ColJack said:
if the reaction has stopped, then why are the rods still heating up? they only get hot when the reaction is happening..
Unfortunately not.
Fission can be stopped instantly by dropping the control rods but it accounts for only 80% of a reactor's power. The remaining 20% comes from the radioactive decay of the fission products which are overloaded with neutrons and thus highly unstable. It's this decay that heats up the rods and it can't be turned off. You have to keep on taking the heat out until it runs down.
The spent fuel rods pose a similar problem. They're spent only in the sense that they contain insufficient fissionable material to be worth using but the fission products are still breaking down. That's why they have to sit in cooling ponds for a long time.
There are quite a few things wrong with the design of the Japanese reactors. Firstly, water is a terrible choice of coolant:
1) If you lose the pressure, it boils and you lose your cooling.
2) It limits the operating temperature of the turbines which is not good for efficiency. Fossil fuel power stations can superheat their steam up to 900°C. This would create impossibly high pressures inside a water cooled reactor so they have to run at a rather pathetic 300°C.
3) Water absorbs the neutrons that are needed to sustain a fission reaction so you have to put extra fissionable material in. This is, arguably, its biggest shortcoming. If you must use water, it should at least be heavy water but, as far as I know, only Canadian reactors do this.
Water cooling was originally developed for submarines where space was at a premium. Sadly, it's now the most common choice for land based reactors because it's cheap. Moreover, the boiling water reactor, which is what the Japanese ones are, is the cheapest and nastiest of the lot. There isn't even a secondary heat exchanger in there. Radioactive steam goes directly to the turbines!
And then there's the cooling ponds for spent fuel rods. It would appear that the Japanese ones are kept just above the reactors (but outside the primary radiation shielding), ideally placed to be damaged in any reactor explosion.
There's a lot of misconception about spent fuel. I remember a survey in which a substantial fraction of the general public wouldn't go anywhere near a new fuel rod but would happily pick up a spent one.

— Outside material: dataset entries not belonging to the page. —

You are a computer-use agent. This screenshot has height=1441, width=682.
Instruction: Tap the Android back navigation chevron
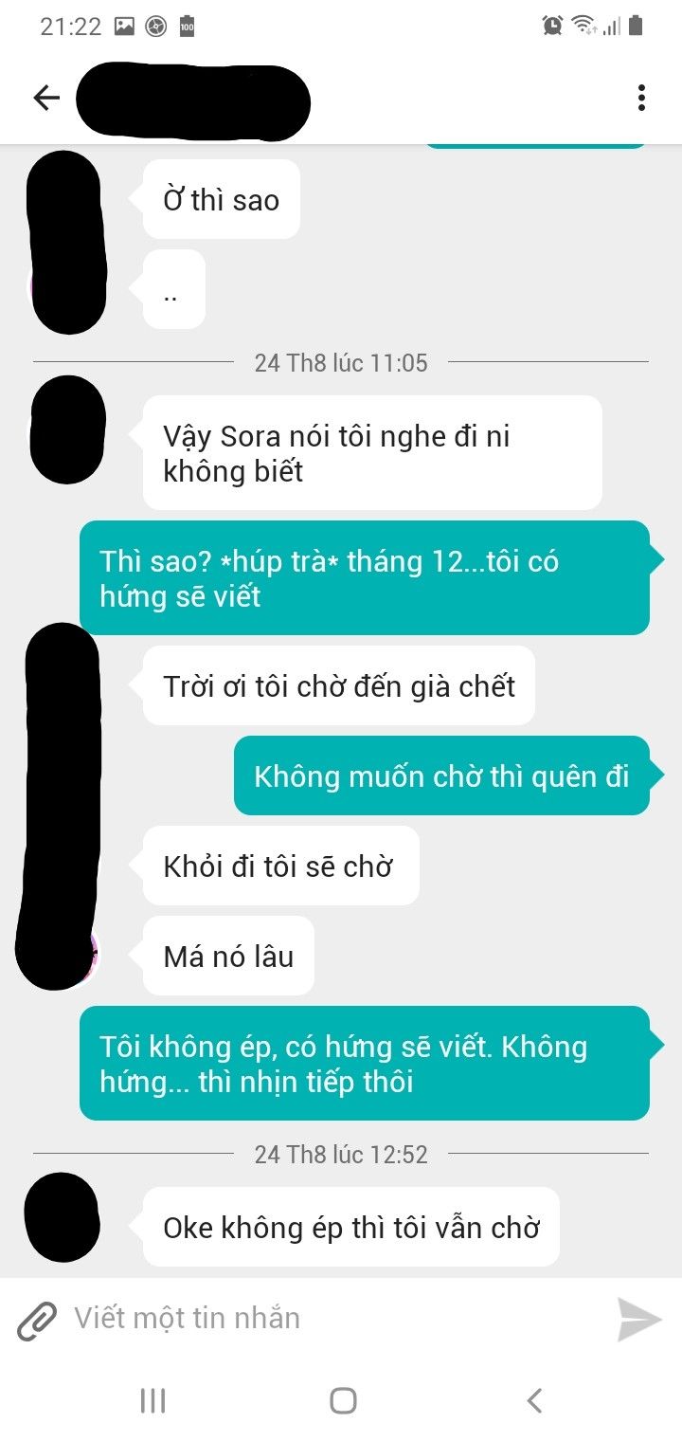(x=534, y=1400)
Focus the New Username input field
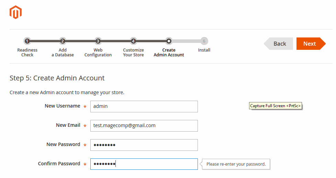Screen dimensions: 336x178 click(x=144, y=107)
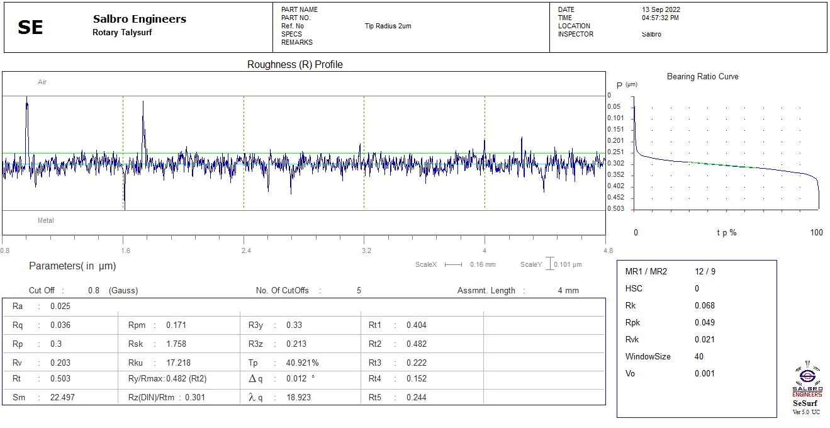Click the Rk value 0.068

[704, 306]
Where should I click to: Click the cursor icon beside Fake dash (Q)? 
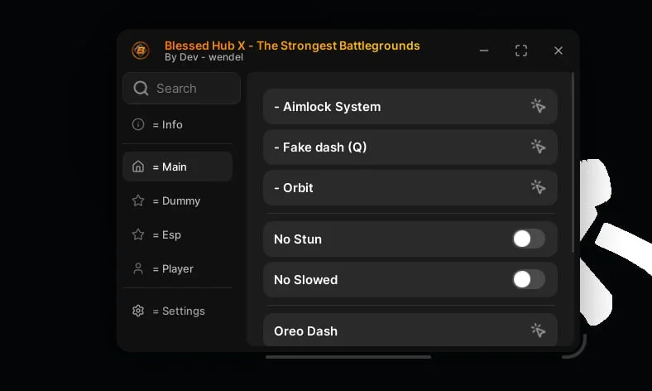pos(538,147)
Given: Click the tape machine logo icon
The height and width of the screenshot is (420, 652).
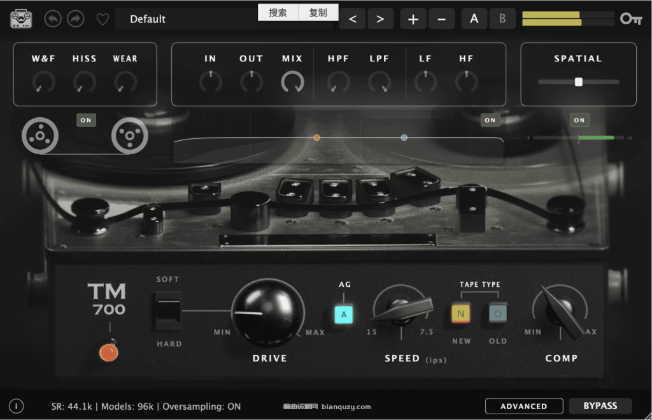Looking at the screenshot, I should click(21, 19).
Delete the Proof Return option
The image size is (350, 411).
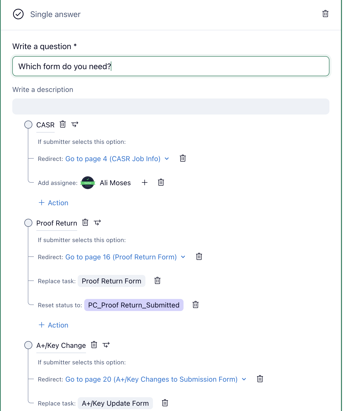85,223
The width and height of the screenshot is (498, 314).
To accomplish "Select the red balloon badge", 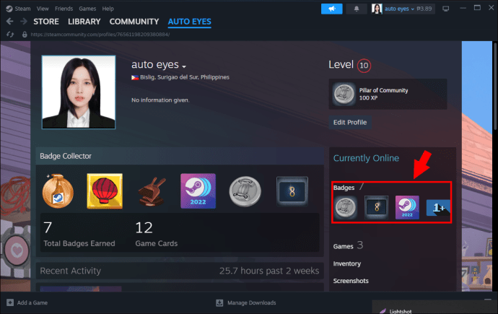I will tap(105, 191).
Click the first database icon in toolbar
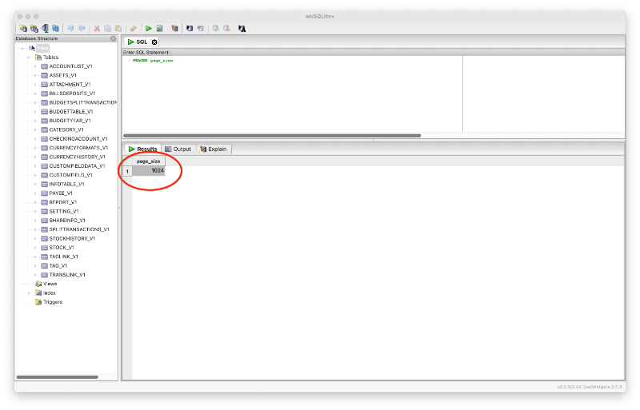 [22, 28]
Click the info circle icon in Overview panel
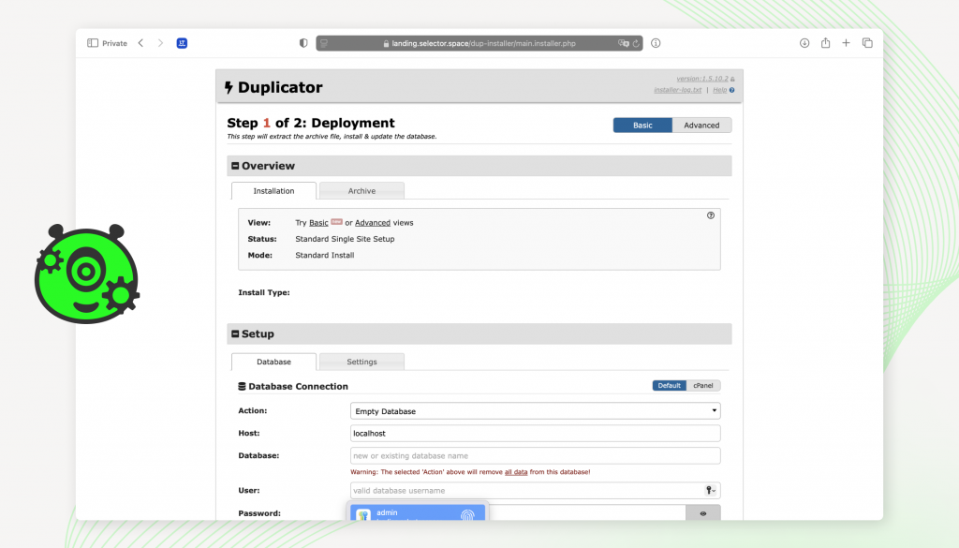Image resolution: width=959 pixels, height=548 pixels. tap(711, 215)
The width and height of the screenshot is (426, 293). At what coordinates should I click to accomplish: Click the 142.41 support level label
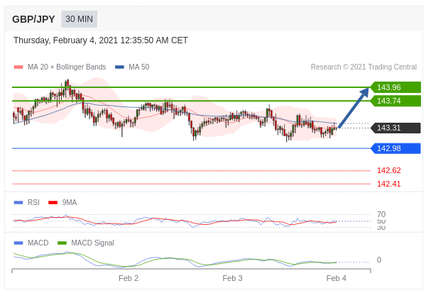tap(388, 184)
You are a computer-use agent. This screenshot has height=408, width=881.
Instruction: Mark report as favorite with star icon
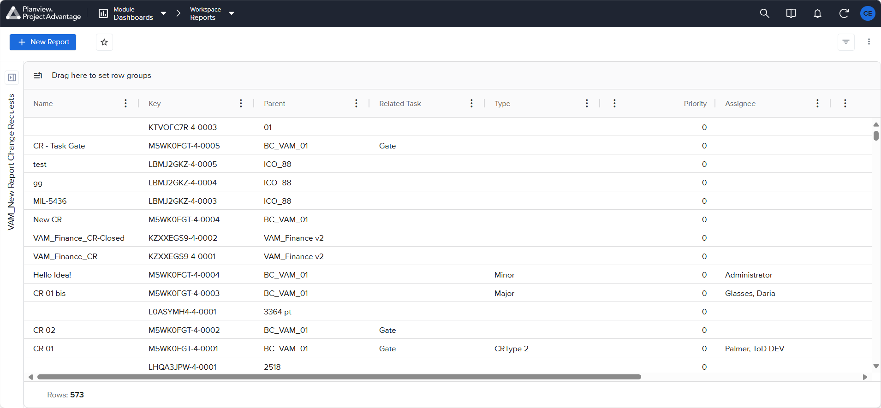pyautogui.click(x=104, y=42)
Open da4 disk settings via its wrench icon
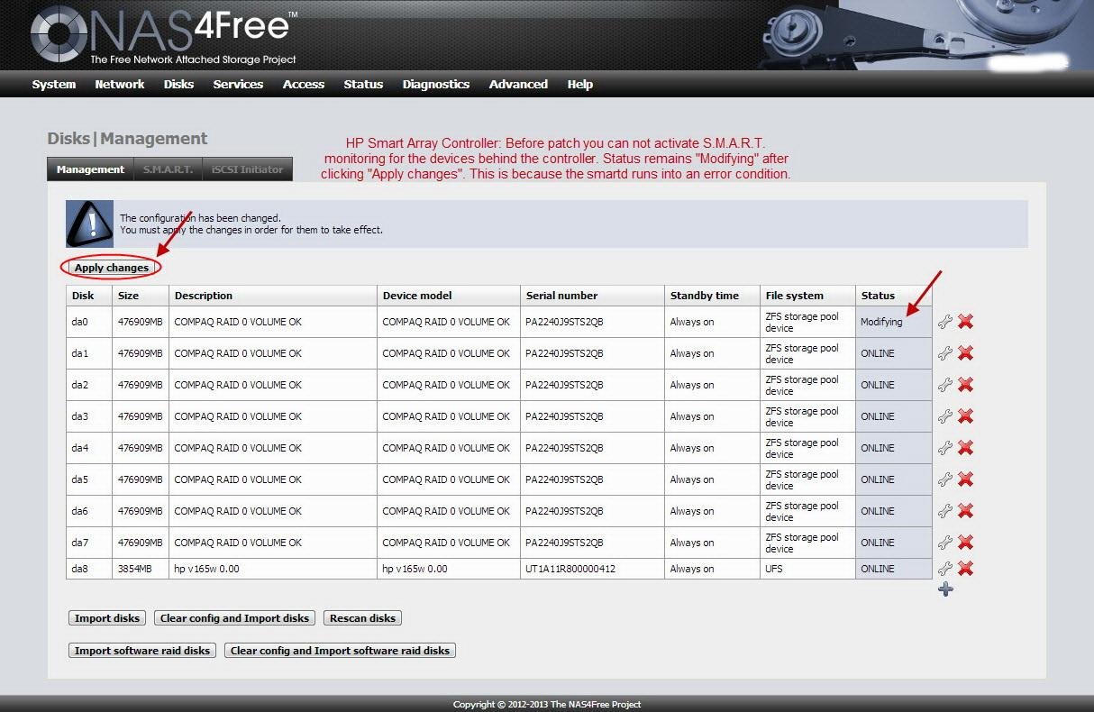Image resolution: width=1094 pixels, height=712 pixels. point(944,447)
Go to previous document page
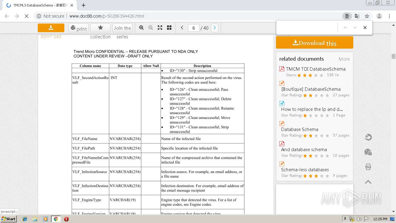Screen dimensions: 396x223 point(182,28)
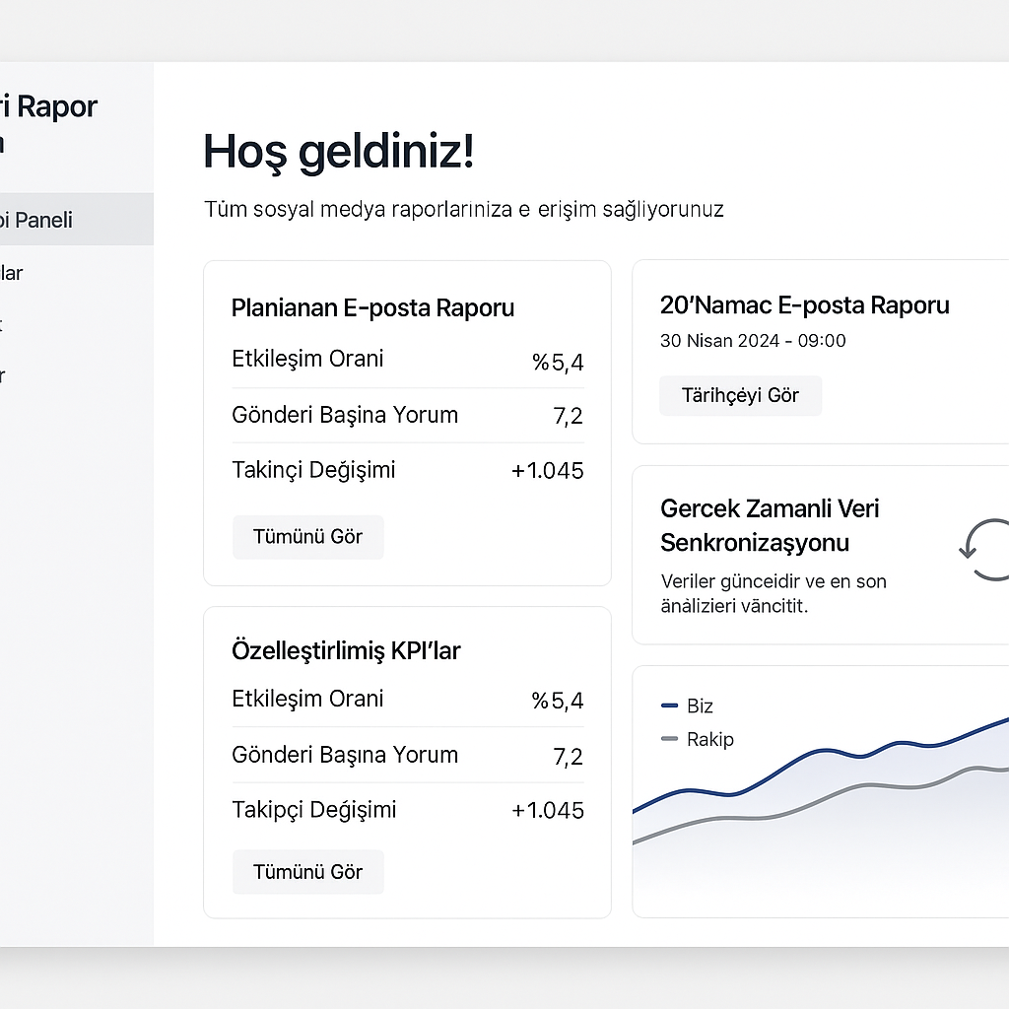Open the 20'Namac E-posta Raporu title
Viewport: 1009px width, 1009px height.
point(804,305)
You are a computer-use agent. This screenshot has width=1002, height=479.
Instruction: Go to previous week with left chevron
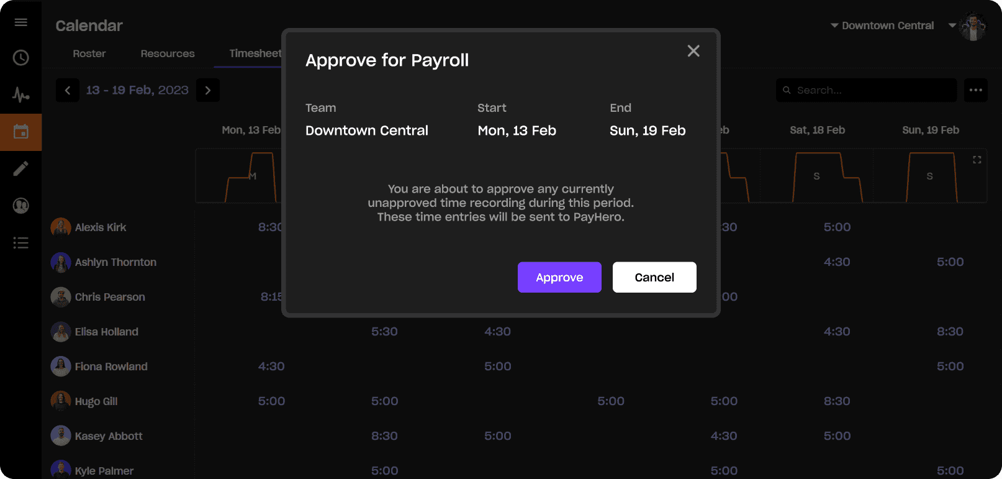(67, 90)
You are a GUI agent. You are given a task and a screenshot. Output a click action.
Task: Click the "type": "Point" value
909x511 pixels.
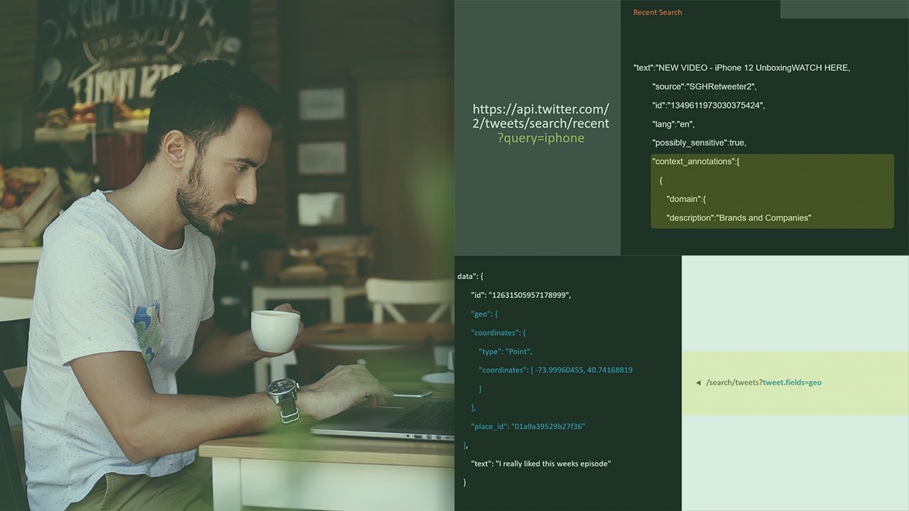click(504, 351)
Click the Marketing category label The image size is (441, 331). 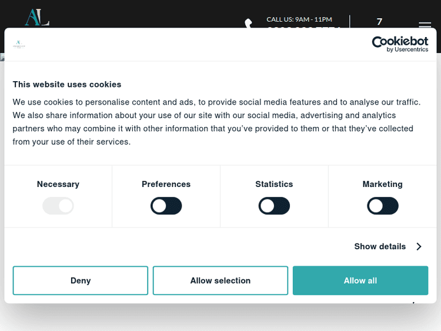[383, 184]
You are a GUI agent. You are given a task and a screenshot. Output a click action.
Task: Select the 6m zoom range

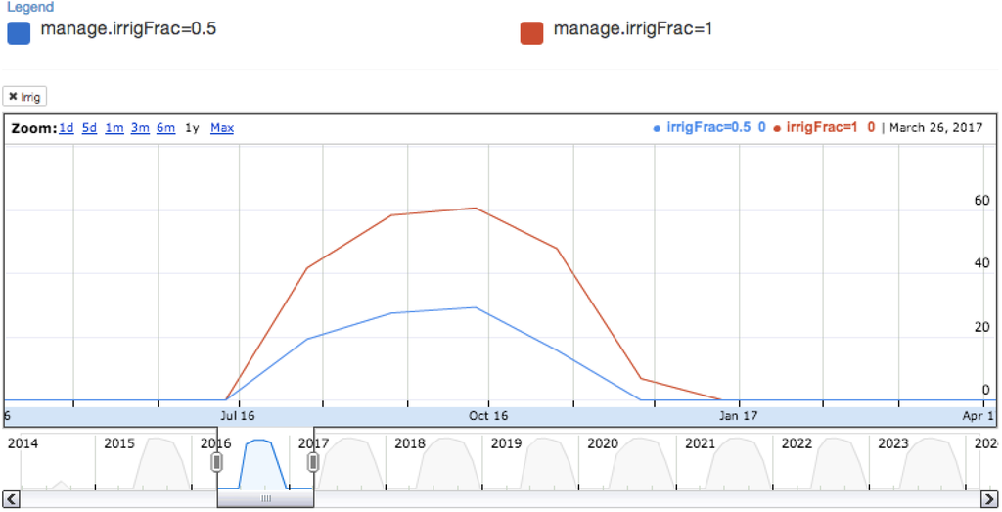point(165,128)
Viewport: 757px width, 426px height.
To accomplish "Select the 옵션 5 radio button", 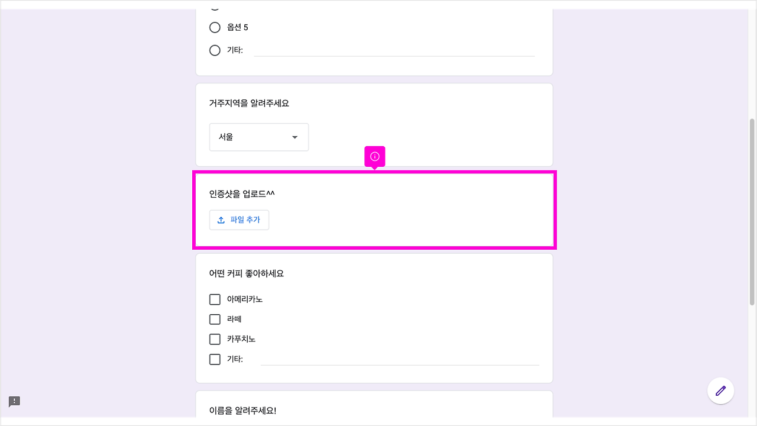I will (215, 27).
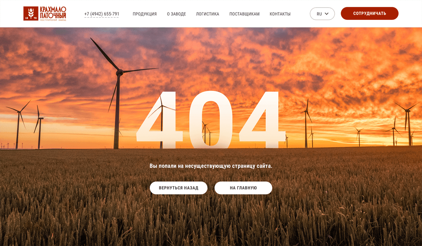The height and width of the screenshot is (246, 422).
Task: Open the Продукция menu item
Action: click(x=144, y=14)
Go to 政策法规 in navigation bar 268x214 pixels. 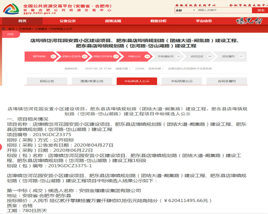coord(113,21)
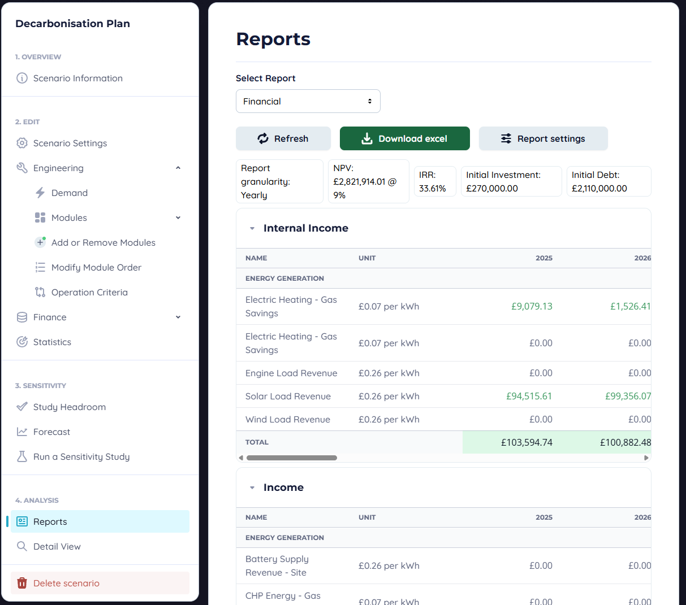Collapse the Income section triangle
Image resolution: width=686 pixels, height=605 pixels.
[x=252, y=488]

It's not just the decaying fission products you have to worry about. The greatest danger comes from long-lived heavy elements, including plutonium, which you get when you leave uranium stewing in a neutron soup. Plutonium isn't particularly radioactive but it is highly toxic, even in microgram quantities. You really don't want it being blown into the atmosphere.
So, to summarize:
1) Cheap, nasty reactor design.
2) Cooling plant not protected from tsunamis.
3) Spent fuel ponds not protected at all.
That's what you call an accident waiting to happen.
On a happier note, you might like to know that UK reactors are CO2 gas cooled. This allows for much higher operating temperatures (650°C) with no risk of boiling. Our only nuclear accident involved an air cooled reactor in which the graphite moderator caught fire, something that really should have been foreseen.